begin Source records

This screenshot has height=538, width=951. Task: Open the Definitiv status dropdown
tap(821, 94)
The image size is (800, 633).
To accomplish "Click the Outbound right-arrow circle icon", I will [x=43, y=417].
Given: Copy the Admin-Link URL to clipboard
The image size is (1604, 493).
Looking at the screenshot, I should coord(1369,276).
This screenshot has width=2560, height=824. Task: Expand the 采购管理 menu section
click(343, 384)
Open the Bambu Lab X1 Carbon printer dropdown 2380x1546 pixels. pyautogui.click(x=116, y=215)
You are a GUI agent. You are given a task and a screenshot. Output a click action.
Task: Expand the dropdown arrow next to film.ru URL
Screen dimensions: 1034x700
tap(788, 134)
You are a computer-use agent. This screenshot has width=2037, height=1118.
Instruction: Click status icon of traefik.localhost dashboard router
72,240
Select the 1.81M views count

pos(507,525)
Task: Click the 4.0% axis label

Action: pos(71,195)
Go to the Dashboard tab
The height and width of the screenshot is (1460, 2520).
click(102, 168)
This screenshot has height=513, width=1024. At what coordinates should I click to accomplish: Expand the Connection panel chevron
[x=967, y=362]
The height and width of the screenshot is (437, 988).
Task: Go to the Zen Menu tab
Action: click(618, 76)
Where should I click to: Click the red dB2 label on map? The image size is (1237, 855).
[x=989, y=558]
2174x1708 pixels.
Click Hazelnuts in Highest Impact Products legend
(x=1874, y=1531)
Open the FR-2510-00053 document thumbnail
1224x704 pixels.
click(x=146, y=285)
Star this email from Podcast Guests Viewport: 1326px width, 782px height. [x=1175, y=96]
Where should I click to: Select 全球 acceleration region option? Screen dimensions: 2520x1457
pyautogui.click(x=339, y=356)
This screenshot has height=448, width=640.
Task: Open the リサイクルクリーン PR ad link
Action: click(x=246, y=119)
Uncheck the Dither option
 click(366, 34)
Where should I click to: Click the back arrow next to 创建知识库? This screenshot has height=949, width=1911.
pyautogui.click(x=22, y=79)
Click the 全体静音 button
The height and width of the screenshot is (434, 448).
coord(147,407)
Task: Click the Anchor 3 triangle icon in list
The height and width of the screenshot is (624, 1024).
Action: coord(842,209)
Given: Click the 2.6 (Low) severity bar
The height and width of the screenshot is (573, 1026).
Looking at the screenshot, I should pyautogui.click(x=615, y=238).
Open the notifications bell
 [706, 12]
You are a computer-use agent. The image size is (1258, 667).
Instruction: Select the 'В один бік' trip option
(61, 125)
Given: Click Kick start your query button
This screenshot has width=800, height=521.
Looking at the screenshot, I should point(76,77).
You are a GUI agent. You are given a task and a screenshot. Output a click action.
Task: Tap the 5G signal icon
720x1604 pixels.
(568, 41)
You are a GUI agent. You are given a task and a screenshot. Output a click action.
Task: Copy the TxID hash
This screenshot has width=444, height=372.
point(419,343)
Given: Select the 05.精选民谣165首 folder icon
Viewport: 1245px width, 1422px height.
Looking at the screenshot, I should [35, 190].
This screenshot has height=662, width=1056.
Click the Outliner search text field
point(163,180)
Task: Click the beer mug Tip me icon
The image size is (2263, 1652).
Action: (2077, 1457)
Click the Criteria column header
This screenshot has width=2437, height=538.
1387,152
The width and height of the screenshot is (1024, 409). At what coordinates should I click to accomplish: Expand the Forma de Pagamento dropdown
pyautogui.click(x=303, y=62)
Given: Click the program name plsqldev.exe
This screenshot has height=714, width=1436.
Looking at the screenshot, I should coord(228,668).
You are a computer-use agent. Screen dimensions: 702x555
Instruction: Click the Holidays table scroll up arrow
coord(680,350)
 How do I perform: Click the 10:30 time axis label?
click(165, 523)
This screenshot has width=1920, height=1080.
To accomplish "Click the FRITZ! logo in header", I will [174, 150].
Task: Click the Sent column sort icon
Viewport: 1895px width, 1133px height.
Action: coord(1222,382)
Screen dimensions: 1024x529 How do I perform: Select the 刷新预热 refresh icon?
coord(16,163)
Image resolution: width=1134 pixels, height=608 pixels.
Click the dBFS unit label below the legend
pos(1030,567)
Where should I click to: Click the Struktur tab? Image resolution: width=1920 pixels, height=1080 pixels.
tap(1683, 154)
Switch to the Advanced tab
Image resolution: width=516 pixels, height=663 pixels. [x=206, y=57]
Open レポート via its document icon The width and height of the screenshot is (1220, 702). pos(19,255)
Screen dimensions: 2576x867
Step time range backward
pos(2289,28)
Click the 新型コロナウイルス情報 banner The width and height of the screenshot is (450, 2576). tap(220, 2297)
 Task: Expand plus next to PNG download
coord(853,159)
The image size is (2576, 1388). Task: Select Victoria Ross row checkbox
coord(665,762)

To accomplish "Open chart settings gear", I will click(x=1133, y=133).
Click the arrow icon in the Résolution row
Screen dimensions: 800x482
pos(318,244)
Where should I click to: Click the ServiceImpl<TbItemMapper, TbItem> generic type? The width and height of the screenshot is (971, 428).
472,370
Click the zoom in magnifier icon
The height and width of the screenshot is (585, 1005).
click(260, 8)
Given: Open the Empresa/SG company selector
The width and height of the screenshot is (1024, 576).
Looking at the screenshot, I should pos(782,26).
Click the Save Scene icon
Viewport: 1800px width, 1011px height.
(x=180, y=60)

end Source records

Task goal:
Rewrite every line of the records above as a numbered list, omitting the blank lines.

Written response:
1. This screenshot has height=538, width=951. Task: Open the Definitiv status dropdown
2. tap(821, 94)
3. The image size is (800, 633).
4. To accomplish "Click the Outbound right-arrow circle icon", I will [x=43, y=417].
5. Given: Copy the Admin-Link URL to clipboard
6. The image size is (1604, 493).
7. Looking at the screenshot, I should coord(1369,276).
8. This screenshot has width=2560, height=824. Task: Expand the 采购管理 menu section
9. click(343, 384)
10. Open the Bambu Lab X1 Carbon printer dropdown 2380x1546 pixels. pyautogui.click(x=116, y=215)
11. You are a GUI agent. You are given a task and a screenshot. Output a click action.
12. Task: Expand the dropdown arrow next to film.ru URL
13. Screen dimensions: 1034x700
14. tap(788, 134)
15. You are a computer-use agent. This screenshot has width=2037, height=1118.
16. Instruction: Click status icon of traefik.localhost dashboard router
17. 72,240
18. Select the 1.81M views count
19. pos(507,525)
20. Task: Click the 4.0% axis label
21. Action: pos(71,195)
22. Go to the Dashboard tab
23. The height and width of the screenshot is (1460, 2520).
24. click(102, 168)
25. This screenshot has height=513, width=1024. At what coordinates should I click to accomplish: Expand the Connection panel chevron
26. [x=967, y=362]
27. The height and width of the screenshot is (437, 988).
28. Task: Go to the Zen Menu tab
29. Action: click(618, 76)
30. Where should I click to: Click the red dB2 label on map? The image size is (1237, 855).
31. [x=989, y=558]
32. 2174x1708 pixels.
33. Click Hazelnuts in Highest Impact Products legend
34. (x=1874, y=1531)
35. Open the FR-2510-00053 document thumbnail
36. 1224x704 pixels.
37. click(x=146, y=285)
38. Star this email from Podcast Guests Viewport: 1326px width, 782px height. [x=1175, y=96]
39. Where should I click to: Select 全球 acceleration region option? Screen dimensions: 2520x1457
40. pyautogui.click(x=339, y=356)
41. This screenshot has height=448, width=640.
42. Task: Open the リサイクルクリーン PR ad link
43. Action: click(x=246, y=119)
44. Uncheck the Dither option
45.  click(366, 34)
46. Where should I click to: Click the back arrow next to 创建知识库? This screenshot has height=949, width=1911.
47. pyautogui.click(x=22, y=79)
48. Click the 全体静音 button
49. The height and width of the screenshot is (434, 448).
50. coord(147,407)
51. Task: Click the Anchor 3 triangle icon in list
52. The height and width of the screenshot is (624, 1024).
53. Action: coord(842,209)
54. Given: Click the 2.6 (Low) severity bar
55. The height and width of the screenshot is (573, 1026).
56. Looking at the screenshot, I should pyautogui.click(x=615, y=238).
57. Open the notifications bell
58.  [706, 12]
59. You are a computer-use agent. The image size is (1258, 667).
60. Instruction: Select the 'В один бік' trip option
61. (61, 125)
62. Given: Click Kick start your query button
63. This screenshot has width=800, height=521.
64. Looking at the screenshot, I should point(76,77).
65. You are a GUI agent. You are given a task and a screenshot. Output a click action.
66. Task: Tap the 5G signal icon
67. 720x1604 pixels.
68. (568, 41)
69. You are a GUI agent. You are given a task and a screenshot. Output a click action.
70. Task: Copy the TxID hash
71. This screenshot has width=444, height=372.
72. point(419,343)
73. Given: Select the 05.精选民谣165首 folder icon
74. Viewport: 1245px width, 1422px height.
75. Looking at the screenshot, I should [35, 190].
76. This screenshot has height=662, width=1056.
77. Click the Outliner search text field
78. point(163,180)
79. Task: Click the beer mug Tip me icon
80. The image size is (2263, 1652).
81. Action: (2077, 1457)
82. Click the Criteria column header
83. This screenshot has width=2437, height=538.
84. 1387,152
85. The width and height of the screenshot is (1024, 409). At what coordinates should I click to accomplish: Expand the Forma de Pagamento dropdown
86. pyautogui.click(x=303, y=62)
87. Given: Click the program name plsqldev.exe
88. This screenshot has height=714, width=1436.
89. Looking at the screenshot, I should coord(228,668).
90. You are a computer-use agent. Screen dimensions: 702x555
91. Instruction: Click the Holidays table scroll up arrow
92. coord(680,350)
93.  How do I perform: Click the 10:30 time axis label?
94. click(165, 523)
95. This screenshot has width=1920, height=1080.
96. To accomplish "Click the FRITZ! logo in header", I will [174, 150].
97. Task: Click the Sent column sort icon
98. Viewport: 1895px width, 1133px height.
99. Action: coord(1222,382)
100. Screen dimensions: 1024x529 How do I perform: Select the 刷新预热 refresh icon?
101. coord(16,163)
102. Image resolution: width=1134 pixels, height=608 pixels.
103. Click the dBFS unit label below the legend
104. pos(1030,567)
105. Where should I click to: Click the Struktur tab? Image resolution: width=1920 pixels, height=1080 pixels.
106. tap(1683, 154)
107. Switch to the Advanced tab
108. Image resolution: width=516 pixels, height=663 pixels. [x=206, y=57]
109. Open レポート via its document icon The width and height of the screenshot is (1220, 702). pos(19,255)
110. Screen dimensions: 2576x867
111. Step time range backward
112. pos(2289,28)
113. Click the 新型コロナウイルス情報 banner The width and height of the screenshot is (450, 2576). tap(220, 2297)
114.  Task: Expand plus next to PNG download
115. coord(853,159)
116. The image size is (2576, 1388). Task: Select Victoria Ross row checkbox
117. coord(665,762)
118. To accomplish "Open chart settings gear", I will click(x=1133, y=133).
119. Click the arrow icon in the Résolution row
120. Screen dimensions: 800x482
121. pos(318,244)
122. Where should I click to: Click the ServiceImpl<TbItemMapper, TbItem> generic type? The width and height of the screenshot is (971, 428).
123. 472,370
124. Click the zoom in magnifier icon
125. The height and width of the screenshot is (585, 1005).
126. click(260, 8)
127. Given: Open the Empresa/SG company selector
128. The width and height of the screenshot is (1024, 576).
129. Looking at the screenshot, I should pos(782,26).
130. Click the Save Scene icon
131. Viewport: 1800px width, 1011px height.
132. (x=180, y=60)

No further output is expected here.